[OE-core] [PATCH] serial-getty at .service: Allow device to fast fail if it does not exist

Jason Wessel jason.wessel at windriver.com
Wed Aug 21 00:27:50 UTC 2019


Some BSPs use a USB serial port which may or may not actually be
plugged all the time.  It is quite useful to have a USB serial port
have a getty running but it does not make sense to wait for it for 90
seconds before completing the system startup if it might never get
plugged in.  The typical example is that a USB serial device might
only need to be plugged in when debugging, upgrading, or initially
configuring a device.

This change is somewhat subtle.  Systemd uses the "BindsTo" directive
to ensure existence of the device in order to start the service as
well as to terminate the service if the device goes away.  The "After"
directive makes that same relationship stronger, and has the undesired
side effect that systemd will wait until its internal time out value
for the device to come on line before executing a fail operation or
letting other tasks and groups continue.  This is certainly the kind
of behavior we want for a disk, but not for serial ports in general.

The kernel module loader and device detection will have run a long
time before the getty startup.  By the time the getty startup occurs
the system has all the serial devices its going to get.

If you want to observe the problem with qemu, it is easy to replicate.
Simply add the following line to your local.conf for a x86-64 qemu
build.

    SERIAL_CONSOLES="115200;ttyS0 115200;ttyUSB0"
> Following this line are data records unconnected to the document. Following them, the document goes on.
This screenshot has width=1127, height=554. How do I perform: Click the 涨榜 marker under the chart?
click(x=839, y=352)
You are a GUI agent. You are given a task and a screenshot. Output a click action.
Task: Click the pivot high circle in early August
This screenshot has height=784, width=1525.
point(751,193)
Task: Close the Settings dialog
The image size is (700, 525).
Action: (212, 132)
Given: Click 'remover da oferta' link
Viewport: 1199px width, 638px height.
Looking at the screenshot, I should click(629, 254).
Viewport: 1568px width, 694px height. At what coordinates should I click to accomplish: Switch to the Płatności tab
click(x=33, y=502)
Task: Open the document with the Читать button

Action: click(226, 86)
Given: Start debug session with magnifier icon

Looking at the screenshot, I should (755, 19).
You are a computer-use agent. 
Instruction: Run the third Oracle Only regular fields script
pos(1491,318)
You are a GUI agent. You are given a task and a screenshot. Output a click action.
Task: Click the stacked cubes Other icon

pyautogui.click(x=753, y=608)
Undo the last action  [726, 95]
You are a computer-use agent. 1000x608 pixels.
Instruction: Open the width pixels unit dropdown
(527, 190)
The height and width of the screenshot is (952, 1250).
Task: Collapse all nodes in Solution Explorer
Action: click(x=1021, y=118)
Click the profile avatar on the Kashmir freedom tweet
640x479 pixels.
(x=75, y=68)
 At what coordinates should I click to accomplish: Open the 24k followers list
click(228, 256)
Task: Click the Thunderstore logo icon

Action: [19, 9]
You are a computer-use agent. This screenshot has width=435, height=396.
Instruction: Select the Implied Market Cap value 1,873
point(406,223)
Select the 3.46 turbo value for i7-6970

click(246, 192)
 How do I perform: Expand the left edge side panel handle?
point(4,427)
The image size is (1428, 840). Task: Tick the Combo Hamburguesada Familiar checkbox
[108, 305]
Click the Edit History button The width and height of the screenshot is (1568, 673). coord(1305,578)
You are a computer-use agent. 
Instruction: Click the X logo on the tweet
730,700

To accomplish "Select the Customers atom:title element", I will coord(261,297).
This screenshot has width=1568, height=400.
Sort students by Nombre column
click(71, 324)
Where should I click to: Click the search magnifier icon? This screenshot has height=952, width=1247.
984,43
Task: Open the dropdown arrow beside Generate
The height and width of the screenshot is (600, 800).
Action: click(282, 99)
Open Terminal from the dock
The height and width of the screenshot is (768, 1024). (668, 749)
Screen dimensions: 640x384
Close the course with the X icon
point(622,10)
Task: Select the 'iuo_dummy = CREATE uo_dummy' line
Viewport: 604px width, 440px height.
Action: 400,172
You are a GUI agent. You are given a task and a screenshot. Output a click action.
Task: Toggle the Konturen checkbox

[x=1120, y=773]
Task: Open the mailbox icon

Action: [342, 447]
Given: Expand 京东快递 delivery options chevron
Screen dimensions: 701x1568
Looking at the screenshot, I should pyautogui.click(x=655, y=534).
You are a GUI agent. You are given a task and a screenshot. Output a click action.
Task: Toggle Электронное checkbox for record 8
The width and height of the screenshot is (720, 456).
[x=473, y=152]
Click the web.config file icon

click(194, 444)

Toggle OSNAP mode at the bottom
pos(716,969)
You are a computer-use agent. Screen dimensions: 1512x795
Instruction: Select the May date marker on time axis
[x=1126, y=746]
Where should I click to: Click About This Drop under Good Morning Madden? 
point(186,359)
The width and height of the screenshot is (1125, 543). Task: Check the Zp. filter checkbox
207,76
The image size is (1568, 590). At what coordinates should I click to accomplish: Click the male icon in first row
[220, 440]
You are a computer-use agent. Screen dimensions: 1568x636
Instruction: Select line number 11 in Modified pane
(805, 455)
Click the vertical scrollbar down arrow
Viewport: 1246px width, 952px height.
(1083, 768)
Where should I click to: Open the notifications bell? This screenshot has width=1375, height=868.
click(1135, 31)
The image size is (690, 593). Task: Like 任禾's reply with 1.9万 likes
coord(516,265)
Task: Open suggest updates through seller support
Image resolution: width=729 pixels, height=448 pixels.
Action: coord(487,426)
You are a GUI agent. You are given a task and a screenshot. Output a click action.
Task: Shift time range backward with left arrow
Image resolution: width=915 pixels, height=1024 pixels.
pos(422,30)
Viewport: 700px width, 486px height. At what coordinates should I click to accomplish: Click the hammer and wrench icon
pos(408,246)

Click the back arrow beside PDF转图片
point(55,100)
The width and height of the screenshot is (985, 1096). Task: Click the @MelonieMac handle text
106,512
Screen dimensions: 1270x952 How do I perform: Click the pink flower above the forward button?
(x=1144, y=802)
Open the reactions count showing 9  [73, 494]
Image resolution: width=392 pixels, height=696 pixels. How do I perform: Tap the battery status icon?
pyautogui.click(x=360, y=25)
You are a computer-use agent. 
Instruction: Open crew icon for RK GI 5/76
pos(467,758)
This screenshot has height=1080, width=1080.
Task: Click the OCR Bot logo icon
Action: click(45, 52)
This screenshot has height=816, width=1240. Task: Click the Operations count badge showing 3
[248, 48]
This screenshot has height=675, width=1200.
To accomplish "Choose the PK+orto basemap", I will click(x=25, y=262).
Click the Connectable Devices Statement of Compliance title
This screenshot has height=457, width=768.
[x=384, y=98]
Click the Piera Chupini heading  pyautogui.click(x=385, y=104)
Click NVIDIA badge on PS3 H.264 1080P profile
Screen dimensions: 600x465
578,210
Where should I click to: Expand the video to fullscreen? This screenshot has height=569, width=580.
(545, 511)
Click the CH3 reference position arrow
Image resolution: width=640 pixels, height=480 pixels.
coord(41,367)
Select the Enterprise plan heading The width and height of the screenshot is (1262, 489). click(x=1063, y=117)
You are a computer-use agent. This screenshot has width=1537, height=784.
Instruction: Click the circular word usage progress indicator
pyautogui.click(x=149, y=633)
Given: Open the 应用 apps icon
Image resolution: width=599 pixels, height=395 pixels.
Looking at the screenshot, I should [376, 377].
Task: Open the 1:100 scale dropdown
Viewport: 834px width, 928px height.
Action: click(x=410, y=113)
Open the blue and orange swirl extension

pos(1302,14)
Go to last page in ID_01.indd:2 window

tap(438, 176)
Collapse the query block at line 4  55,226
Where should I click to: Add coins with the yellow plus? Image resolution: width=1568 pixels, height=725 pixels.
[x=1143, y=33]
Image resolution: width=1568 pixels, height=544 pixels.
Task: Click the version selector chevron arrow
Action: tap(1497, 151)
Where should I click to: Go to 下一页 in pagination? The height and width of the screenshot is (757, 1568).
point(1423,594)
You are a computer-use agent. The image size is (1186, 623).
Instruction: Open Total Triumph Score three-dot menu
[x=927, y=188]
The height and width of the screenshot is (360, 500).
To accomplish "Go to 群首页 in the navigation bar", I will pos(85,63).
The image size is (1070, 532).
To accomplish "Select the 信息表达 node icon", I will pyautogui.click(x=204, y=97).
Login right after the system boots and observe:

   root at qemux86-64:~# systemctl list-jobs |cat
   JOB UNIT                                 TYPE  STATE
     1 multi-user.target                    start waiting
    69 serial-getty at ttyUSB0.service         start waiting
    64 getty.target                         start waiting
    71 dev-ttyUSB0.device                   start running
    62 systemd-update-utmp-runlevel.service start waiting

   5 jobs listed.

You can see above that the dev-ttyUSB0.device will block for 1min 30
seconds.  While that might not be a problem for this reference build.
It is certainly a problem for images that have software watchdogs that
verify the system booted up all the way to systemd completion in less
than 90 seconds.

This other nice effect of this change is that the fast fail device
extend to additional serial ports that may not exist on ARM BSPs or
that might be configured in or out by the dtb files on different
boards.

Signed-off-by: Jason Wessel <jason.wessel at windriver.com>
---
 .../systemd/systemd-serialgetty/serial-getty at .service           | 2 +-
 1 file changed, 1 insertion(+), 1 deletion(-)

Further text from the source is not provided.